Recordó también las semanas pasadas desde entones, siempre lejos de cualquier lugar que estuviera habitado, siempre intentado esconderse de cualquier uniforme que veía por temor a que fuera un policía, y le pidiera los papeles que no tenía. Malviviendo siempre. Alimentándose sólo de los frutos que pudiera encontrar en el bosque. Durmiendo cada noche a la sombra de un pino solitario o de una choza abandonada, o en cualquier cueva, agujero abierto en las entrañas de un monte que siempre resultaba amenazador ante sus ojos sorprendidos. Y recordó, sobre todo, a aquel hombre que había venido a buscarle al principio del verano. Tenía la piel de aquel mismo color oscuro que la suya, y se había presentado como un hermano para hacerle extrañas promesas de futuro. Le había dicho que trabajando para él podría ganar algún dinero, que lo único que tenía que hacer era arrastrar por la plaza aquellas mercancías y venderlas a los turistas, que aquellos turistas se arremolinarían sobre ellas, y se las quitarían de las manos. Pero no le habló nunca de la posibilidad de que la policía le detuviera y le quitara aquellas cosas, y que después le obligara a venderlas a emprender un nuevo viaje, el mismo viaje que hasta allí le había llevado. pero que ahora aquél viaje sería en dirección contraria. No; no le había dicho nada de todo ello, y ahora estaba obligado a hacer frente a una situación que no dominaba en absoluto.

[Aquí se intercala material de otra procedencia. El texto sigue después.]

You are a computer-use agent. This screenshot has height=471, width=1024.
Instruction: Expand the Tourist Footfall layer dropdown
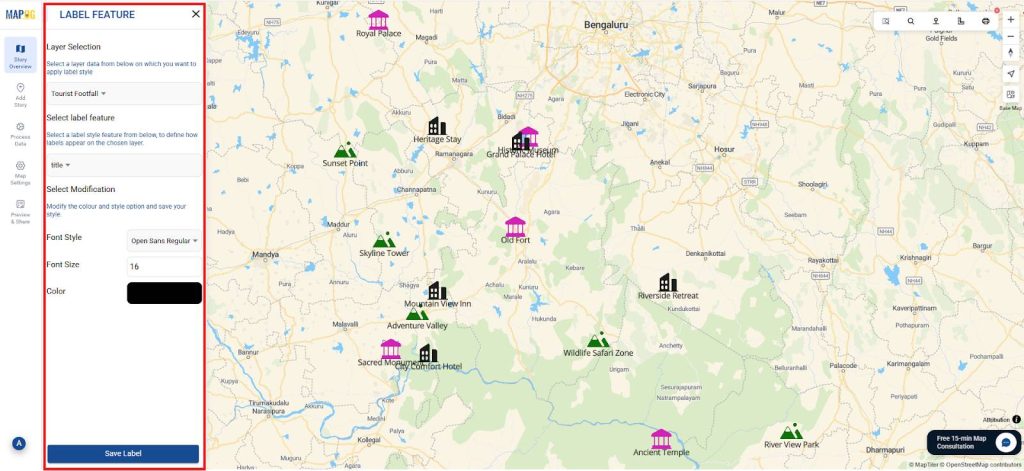(x=124, y=93)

Media hora más tarde, los dos policías abandonaron el lugar, dejando a aquel hombre de piel tostada sumido en sus propios pensamientos, y sin todas esas cosas que él mismo había llevado aquella mañana hasta la playa. Entonces, sólo entonces, Ismail se decidió a salir del agua y recuperar el saco de tela en el que él había escondido sus propias mercancías. El resto de la mañana lo pasó vagando sobre las pequeñas dunas, casi ajeno a los posibles clientes que pudieran estar interesados en aquellos vestidos que arrastraban por la arena, o en las decenas y decenas de deuvedés, copias piratas de alguna película de estreno. Después de haber devorado un plato combinado en el mismo lugar en el que había desayunado a primera hora del día, después de haber cambiado aquellas mercancías por otros objetos diferentes de los que guardaba en una de las habitaciones de su castillo particular, regresó a la playa para proseguir en su labor de venta callejera.
Ya estaba desapareciendo el sol por detrás del horizonte de tierra, transformándose en una bola de fuego y sangre que teñía la línea del cielo, cuando Ismail abandonó por fin la playa y se dirigió con paso lento, cansado, otra vez hasta el mismo hotel abandonado. El día había sido largo, muy largo, más largo que el extenso desierto del Sahara. Cuando se acostó sobre el sucio colchón de espuma que cada noche era su lecho de sueños, la luna volvía a sonreírle desde más allá de la ventana, esa humilde ventana que no tenía cristal ni persianas para mantener alejado de la habitación el frío de la noche.